● Required action: Starting with the first line and ending with the one that holds "should pyautogui.click(x=1289, y=446).", retype the entries exactly.

● Source material:
===============
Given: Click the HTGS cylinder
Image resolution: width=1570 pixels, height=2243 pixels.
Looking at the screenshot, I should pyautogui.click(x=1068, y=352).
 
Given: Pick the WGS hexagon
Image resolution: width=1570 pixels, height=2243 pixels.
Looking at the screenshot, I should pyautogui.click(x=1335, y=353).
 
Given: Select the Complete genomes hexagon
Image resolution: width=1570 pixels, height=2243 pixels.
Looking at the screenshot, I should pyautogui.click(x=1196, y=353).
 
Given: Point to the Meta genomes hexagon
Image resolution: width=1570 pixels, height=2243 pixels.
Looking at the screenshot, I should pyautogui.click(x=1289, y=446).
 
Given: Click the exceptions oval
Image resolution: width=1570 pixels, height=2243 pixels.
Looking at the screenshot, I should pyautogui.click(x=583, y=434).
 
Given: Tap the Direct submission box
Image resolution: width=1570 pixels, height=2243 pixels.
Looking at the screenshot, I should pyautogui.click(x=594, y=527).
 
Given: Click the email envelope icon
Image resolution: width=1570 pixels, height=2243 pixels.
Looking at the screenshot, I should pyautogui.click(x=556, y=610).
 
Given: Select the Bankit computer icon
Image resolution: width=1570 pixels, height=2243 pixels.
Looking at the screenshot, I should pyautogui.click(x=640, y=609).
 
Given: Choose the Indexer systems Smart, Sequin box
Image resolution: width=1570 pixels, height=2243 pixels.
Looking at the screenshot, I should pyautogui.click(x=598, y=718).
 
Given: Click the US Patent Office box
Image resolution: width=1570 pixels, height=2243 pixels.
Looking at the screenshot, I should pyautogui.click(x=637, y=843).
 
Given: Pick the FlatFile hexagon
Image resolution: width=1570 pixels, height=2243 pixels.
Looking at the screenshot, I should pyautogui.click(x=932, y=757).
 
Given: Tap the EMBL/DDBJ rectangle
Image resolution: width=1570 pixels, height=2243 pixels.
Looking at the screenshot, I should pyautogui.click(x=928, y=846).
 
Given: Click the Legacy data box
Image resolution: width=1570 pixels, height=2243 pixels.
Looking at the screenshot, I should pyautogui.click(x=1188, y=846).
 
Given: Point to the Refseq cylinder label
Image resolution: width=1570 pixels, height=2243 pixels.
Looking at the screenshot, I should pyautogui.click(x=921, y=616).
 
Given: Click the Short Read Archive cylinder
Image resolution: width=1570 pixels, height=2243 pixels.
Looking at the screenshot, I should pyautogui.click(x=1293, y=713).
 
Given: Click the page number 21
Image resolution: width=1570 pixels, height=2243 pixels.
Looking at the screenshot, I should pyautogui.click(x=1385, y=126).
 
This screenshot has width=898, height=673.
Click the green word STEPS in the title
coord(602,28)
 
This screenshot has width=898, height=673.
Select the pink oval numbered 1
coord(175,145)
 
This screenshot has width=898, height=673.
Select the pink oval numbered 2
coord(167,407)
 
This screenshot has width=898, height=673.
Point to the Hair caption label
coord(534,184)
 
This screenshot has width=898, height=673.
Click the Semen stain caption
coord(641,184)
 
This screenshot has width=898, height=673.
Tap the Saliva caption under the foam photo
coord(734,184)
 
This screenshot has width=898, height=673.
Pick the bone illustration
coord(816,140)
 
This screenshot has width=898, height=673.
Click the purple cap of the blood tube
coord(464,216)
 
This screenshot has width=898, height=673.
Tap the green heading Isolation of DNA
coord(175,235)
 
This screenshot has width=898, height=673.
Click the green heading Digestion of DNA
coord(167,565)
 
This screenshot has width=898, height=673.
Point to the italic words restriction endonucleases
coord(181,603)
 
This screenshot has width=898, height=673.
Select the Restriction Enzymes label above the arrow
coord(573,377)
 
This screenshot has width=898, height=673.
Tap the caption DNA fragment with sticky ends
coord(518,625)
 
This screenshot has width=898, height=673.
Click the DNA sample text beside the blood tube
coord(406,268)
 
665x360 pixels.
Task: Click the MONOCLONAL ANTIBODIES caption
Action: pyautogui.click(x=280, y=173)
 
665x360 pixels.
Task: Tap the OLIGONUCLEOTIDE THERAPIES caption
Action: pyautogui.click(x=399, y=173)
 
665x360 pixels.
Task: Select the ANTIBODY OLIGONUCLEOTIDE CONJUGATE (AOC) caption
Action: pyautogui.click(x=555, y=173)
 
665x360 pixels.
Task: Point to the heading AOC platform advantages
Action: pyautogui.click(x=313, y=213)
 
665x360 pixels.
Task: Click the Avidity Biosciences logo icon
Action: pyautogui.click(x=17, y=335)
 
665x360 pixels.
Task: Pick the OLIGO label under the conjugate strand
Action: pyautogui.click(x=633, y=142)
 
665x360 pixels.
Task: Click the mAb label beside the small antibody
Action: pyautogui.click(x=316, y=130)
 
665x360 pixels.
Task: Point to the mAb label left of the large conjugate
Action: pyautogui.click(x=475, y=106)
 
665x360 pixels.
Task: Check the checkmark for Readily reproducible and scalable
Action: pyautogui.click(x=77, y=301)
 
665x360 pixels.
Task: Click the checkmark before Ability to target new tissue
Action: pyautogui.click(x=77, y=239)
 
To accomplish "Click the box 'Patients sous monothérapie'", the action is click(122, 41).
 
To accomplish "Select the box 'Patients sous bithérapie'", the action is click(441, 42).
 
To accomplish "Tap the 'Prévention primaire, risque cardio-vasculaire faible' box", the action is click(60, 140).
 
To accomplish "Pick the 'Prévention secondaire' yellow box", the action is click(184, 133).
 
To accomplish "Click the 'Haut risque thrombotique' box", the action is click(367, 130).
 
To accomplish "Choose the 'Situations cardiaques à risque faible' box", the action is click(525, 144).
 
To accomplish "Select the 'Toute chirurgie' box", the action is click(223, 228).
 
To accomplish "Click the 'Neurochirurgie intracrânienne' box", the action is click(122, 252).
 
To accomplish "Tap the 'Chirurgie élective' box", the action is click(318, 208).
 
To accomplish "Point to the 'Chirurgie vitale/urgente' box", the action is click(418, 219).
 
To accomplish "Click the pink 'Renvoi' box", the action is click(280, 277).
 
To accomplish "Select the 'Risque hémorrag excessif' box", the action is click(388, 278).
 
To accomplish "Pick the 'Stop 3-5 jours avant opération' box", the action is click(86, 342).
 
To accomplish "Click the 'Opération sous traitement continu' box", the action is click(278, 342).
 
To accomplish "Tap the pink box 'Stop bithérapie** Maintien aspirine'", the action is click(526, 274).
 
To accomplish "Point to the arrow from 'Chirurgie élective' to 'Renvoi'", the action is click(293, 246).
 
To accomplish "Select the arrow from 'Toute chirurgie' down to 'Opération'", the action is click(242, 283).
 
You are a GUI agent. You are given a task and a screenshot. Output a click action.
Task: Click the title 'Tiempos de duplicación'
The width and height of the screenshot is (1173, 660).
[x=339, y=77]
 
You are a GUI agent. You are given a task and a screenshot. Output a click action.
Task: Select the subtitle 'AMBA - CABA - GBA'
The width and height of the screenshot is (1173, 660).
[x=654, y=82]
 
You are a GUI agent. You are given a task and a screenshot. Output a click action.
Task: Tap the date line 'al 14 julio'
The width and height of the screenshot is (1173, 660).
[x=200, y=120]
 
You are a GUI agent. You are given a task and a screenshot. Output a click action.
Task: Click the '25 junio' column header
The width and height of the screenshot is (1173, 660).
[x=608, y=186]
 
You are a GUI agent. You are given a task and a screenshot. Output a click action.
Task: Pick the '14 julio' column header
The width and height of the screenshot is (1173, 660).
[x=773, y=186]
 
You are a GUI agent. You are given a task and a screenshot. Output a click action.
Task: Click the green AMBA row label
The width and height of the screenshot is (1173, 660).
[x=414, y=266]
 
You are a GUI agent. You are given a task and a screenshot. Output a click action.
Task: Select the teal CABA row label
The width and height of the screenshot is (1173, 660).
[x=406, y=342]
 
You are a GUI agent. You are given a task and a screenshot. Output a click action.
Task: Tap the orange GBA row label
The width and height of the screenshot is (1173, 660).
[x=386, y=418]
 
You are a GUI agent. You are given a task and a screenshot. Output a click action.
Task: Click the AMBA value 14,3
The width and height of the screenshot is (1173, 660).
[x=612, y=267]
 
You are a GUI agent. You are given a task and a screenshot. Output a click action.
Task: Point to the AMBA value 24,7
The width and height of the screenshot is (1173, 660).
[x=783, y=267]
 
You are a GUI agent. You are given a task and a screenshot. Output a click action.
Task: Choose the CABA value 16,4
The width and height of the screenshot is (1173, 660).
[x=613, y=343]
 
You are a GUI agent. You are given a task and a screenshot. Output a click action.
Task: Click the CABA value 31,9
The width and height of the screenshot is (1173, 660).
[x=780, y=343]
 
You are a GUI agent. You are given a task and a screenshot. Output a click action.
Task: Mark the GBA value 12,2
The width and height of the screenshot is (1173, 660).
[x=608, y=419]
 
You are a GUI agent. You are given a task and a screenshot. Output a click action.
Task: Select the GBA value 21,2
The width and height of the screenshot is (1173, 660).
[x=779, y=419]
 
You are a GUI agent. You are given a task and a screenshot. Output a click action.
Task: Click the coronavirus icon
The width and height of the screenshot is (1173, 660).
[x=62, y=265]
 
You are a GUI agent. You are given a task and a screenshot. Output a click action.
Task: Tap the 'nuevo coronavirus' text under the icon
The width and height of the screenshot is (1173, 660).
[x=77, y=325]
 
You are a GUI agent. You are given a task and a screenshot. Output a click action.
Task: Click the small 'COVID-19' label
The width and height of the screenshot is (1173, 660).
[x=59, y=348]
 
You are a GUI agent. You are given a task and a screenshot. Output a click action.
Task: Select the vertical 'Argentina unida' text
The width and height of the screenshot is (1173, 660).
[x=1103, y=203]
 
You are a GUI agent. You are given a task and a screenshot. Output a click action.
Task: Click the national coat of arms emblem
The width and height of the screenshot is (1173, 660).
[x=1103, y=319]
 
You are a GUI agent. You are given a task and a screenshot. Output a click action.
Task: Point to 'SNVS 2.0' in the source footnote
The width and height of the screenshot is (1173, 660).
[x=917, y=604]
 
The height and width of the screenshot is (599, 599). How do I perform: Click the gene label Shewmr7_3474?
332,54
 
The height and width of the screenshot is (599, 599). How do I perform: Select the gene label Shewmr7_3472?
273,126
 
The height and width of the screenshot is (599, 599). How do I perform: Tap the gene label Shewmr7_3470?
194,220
===============
● Exercise output:
Given: Click the HTGS cylinder
Image resolution: width=1570 pixels, height=2243 pixels.
Looking at the screenshot, I should pyautogui.click(x=1068, y=352).
 
Given: Pick the WGS hexagon
Image resolution: width=1570 pixels, height=2243 pixels.
Looking at the screenshot, I should pyautogui.click(x=1335, y=353).
 
Given: Select the Complete genomes hexagon
Image resolution: width=1570 pixels, height=2243 pixels.
Looking at the screenshot, I should pyautogui.click(x=1196, y=353).
 
Given: Point to the Meta genomes hexagon
Image resolution: width=1570 pixels, height=2243 pixels.
Looking at the screenshot, I should pyautogui.click(x=1289, y=446).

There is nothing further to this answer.